_Required action_
All of the data below should be printed again exactly, pictures excluded.
━━ Entries supplied ━━
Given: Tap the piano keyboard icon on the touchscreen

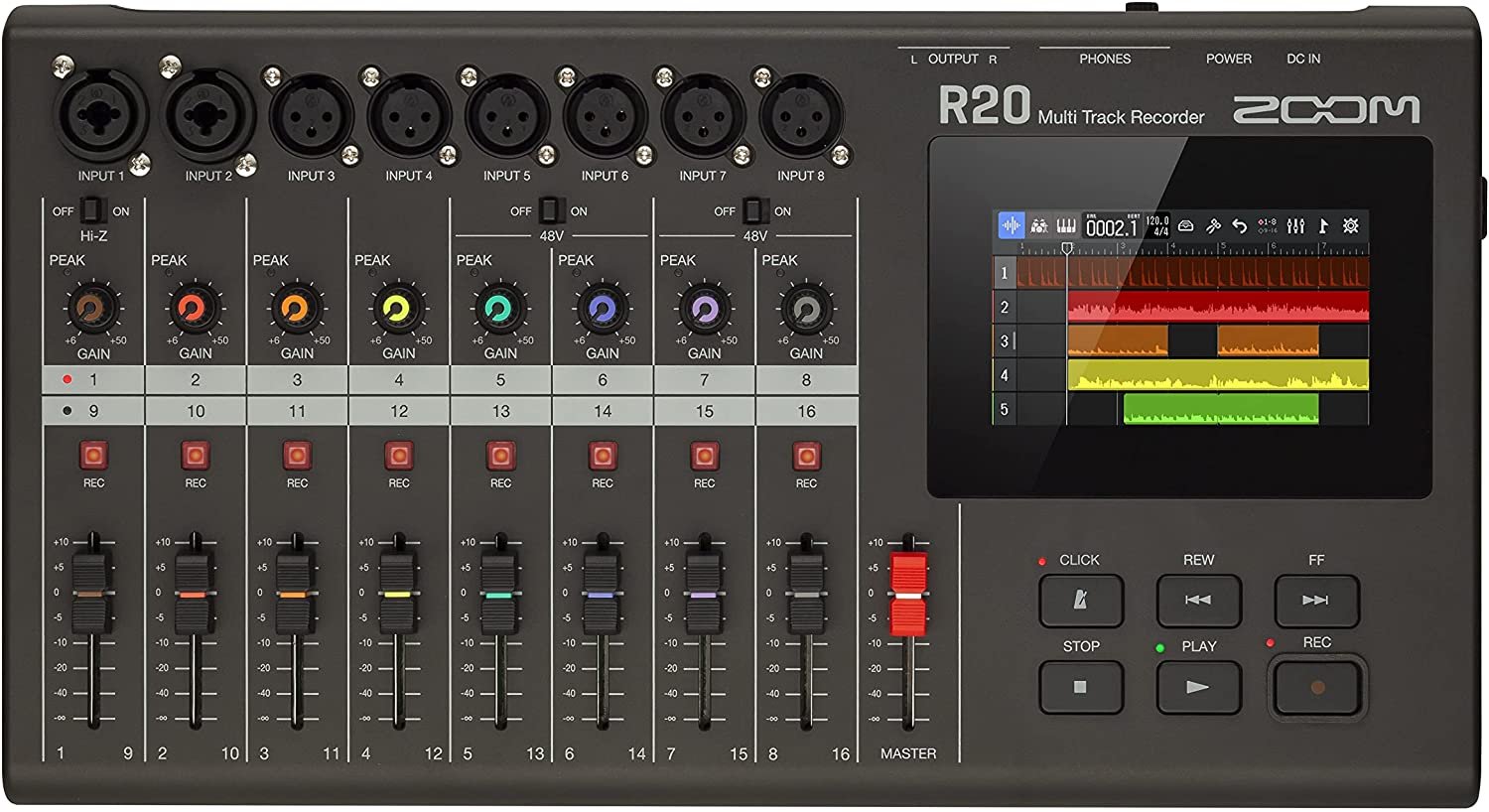Looking at the screenshot, I should coord(1065,226).
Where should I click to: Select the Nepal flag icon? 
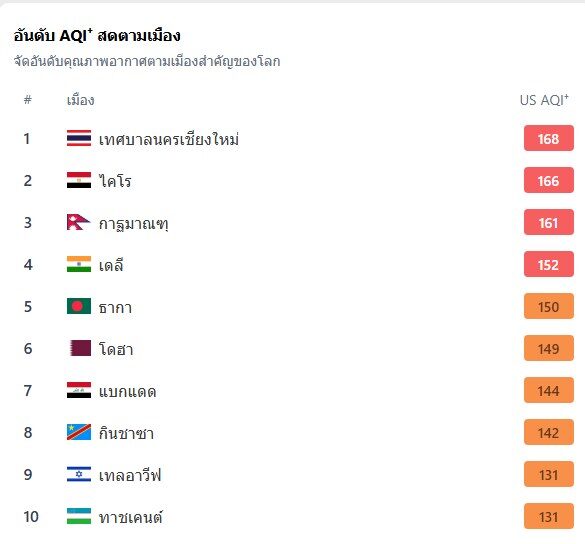pyautogui.click(x=78, y=222)
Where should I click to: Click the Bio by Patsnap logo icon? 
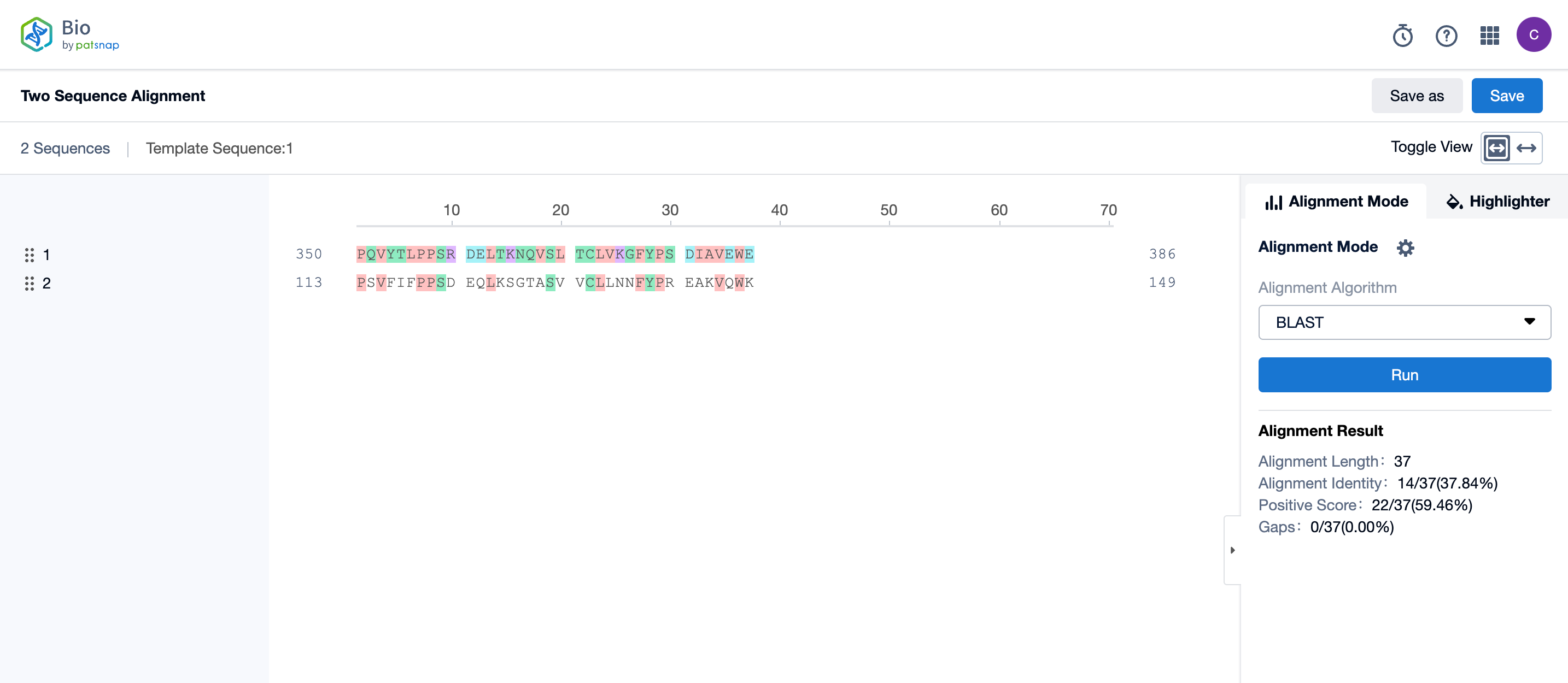coord(37,34)
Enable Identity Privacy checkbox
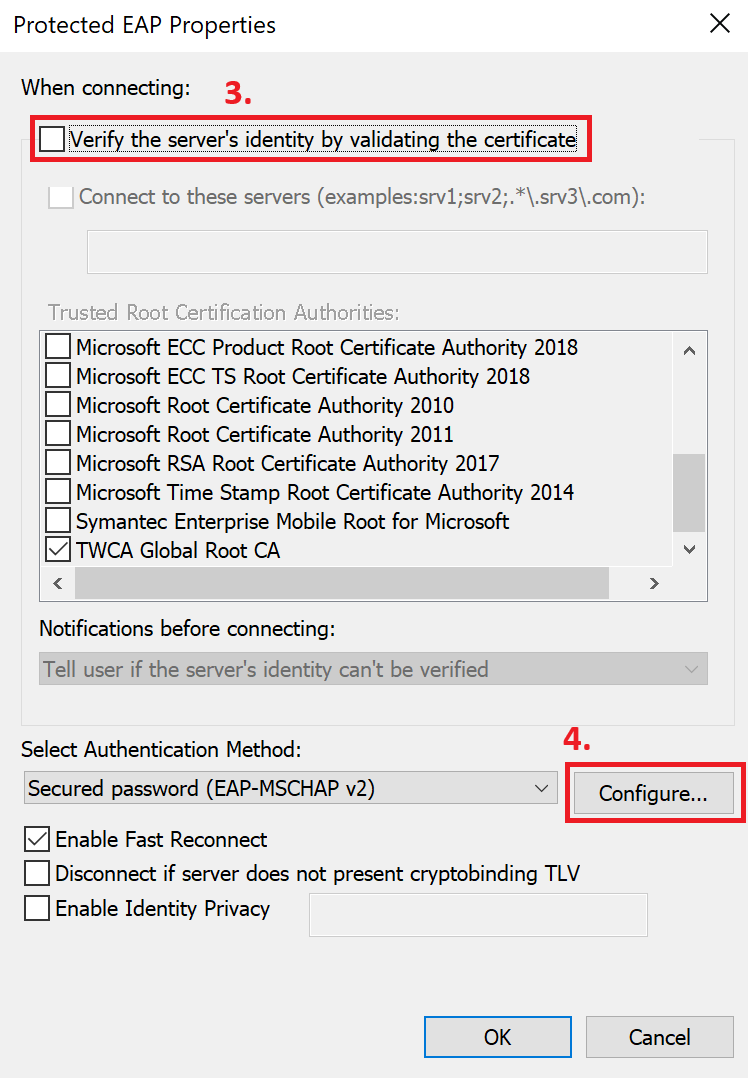748x1078 pixels. click(37, 908)
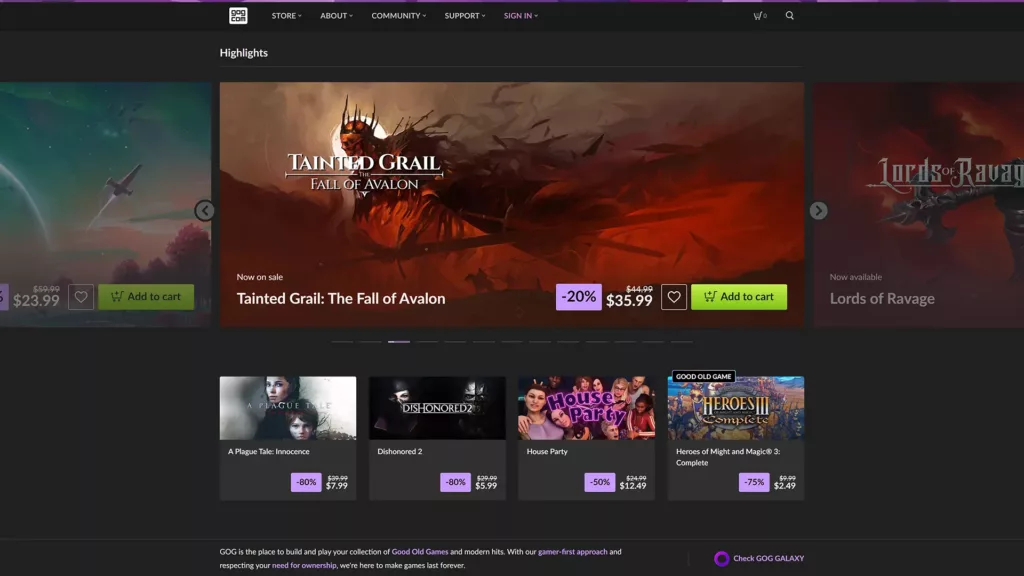Open the House Party game thumbnail
The height and width of the screenshot is (576, 1024).
coord(586,407)
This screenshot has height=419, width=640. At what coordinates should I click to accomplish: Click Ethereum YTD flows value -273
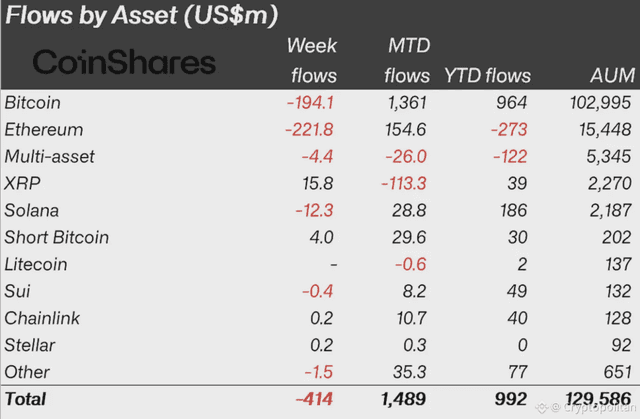click(509, 130)
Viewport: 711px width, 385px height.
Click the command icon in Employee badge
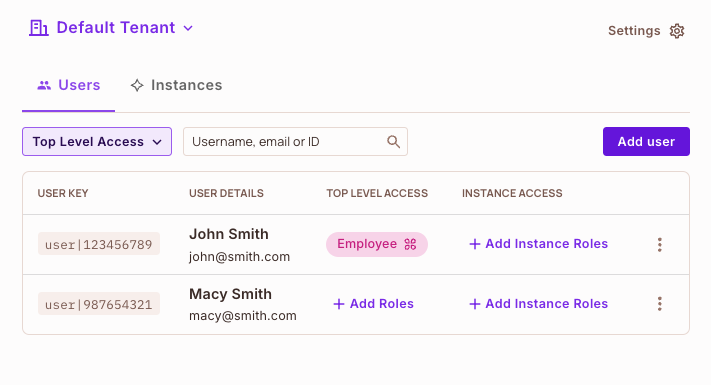[410, 244]
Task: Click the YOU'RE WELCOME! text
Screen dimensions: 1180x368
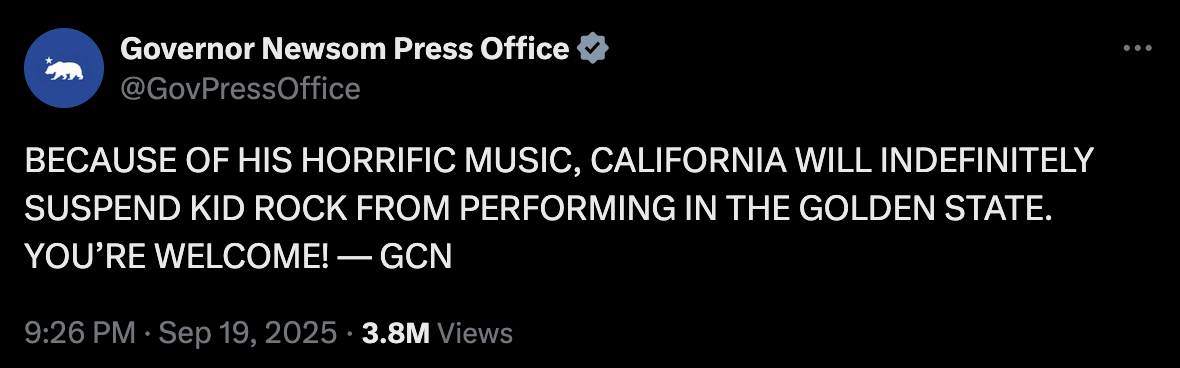Action: point(177,257)
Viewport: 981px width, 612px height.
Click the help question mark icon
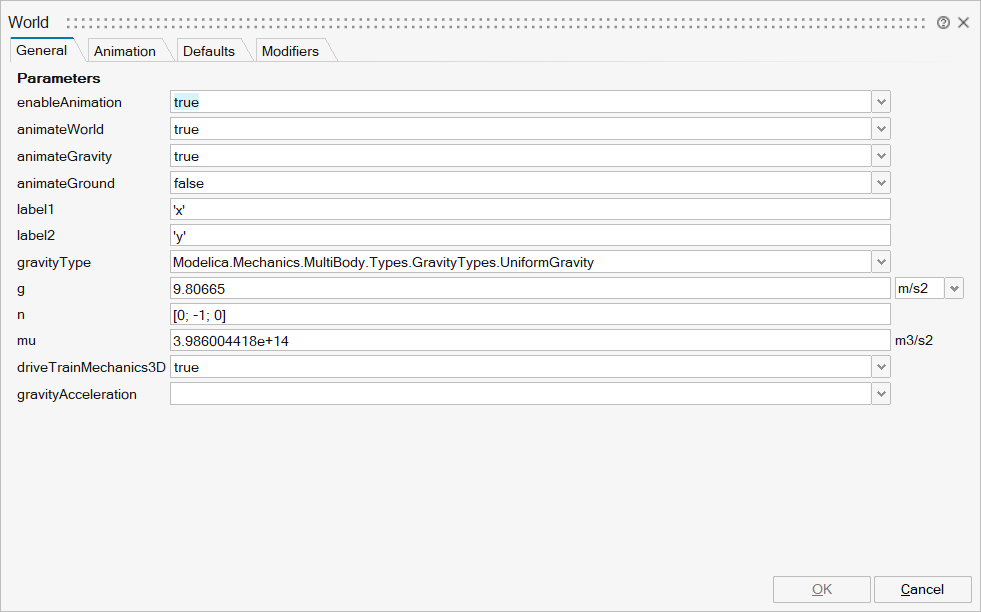tap(943, 22)
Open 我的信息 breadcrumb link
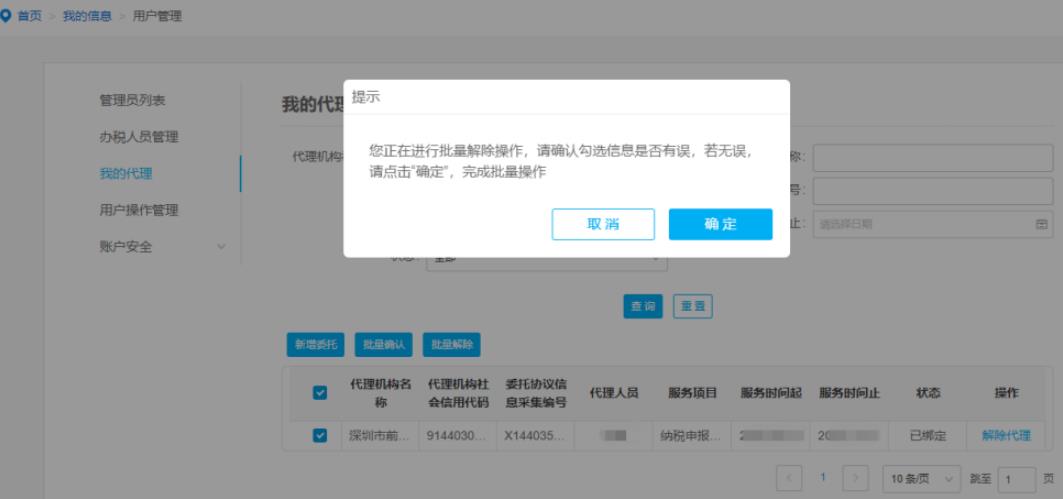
━━━
_Exercise result_
Given: Tap the piano keyboard icon on the touchscreen

Looking at the screenshot, I should coord(1065,226).
Where should I click to: Select the Nepal flag icon? 
pyautogui.click(x=78, y=222)
Where should I click to: Click the Bio by Patsnap logo icon? 
coord(37,34)
Enable Identity Privacy checkbox
748x1078 pixels. click(37, 908)
Open the House Party game thumbnail
The height and width of the screenshot is (576, 1024).
coord(586,407)
This screenshot has height=419, width=640. At what coordinates should I click to accomplish: Click Ethereum YTD flows value -273
click(509, 130)
Viewport: 711px width, 385px height.
Click the command icon in Employee badge
[410, 244]
Task: Click the YOU'RE WELCOME! text
Screen dimensions: 1180x368
Action: point(177,257)
Viewport: 981px width, 612px height.
Click the help question mark icon
tap(943, 22)
Open 我的信息 breadcrumb link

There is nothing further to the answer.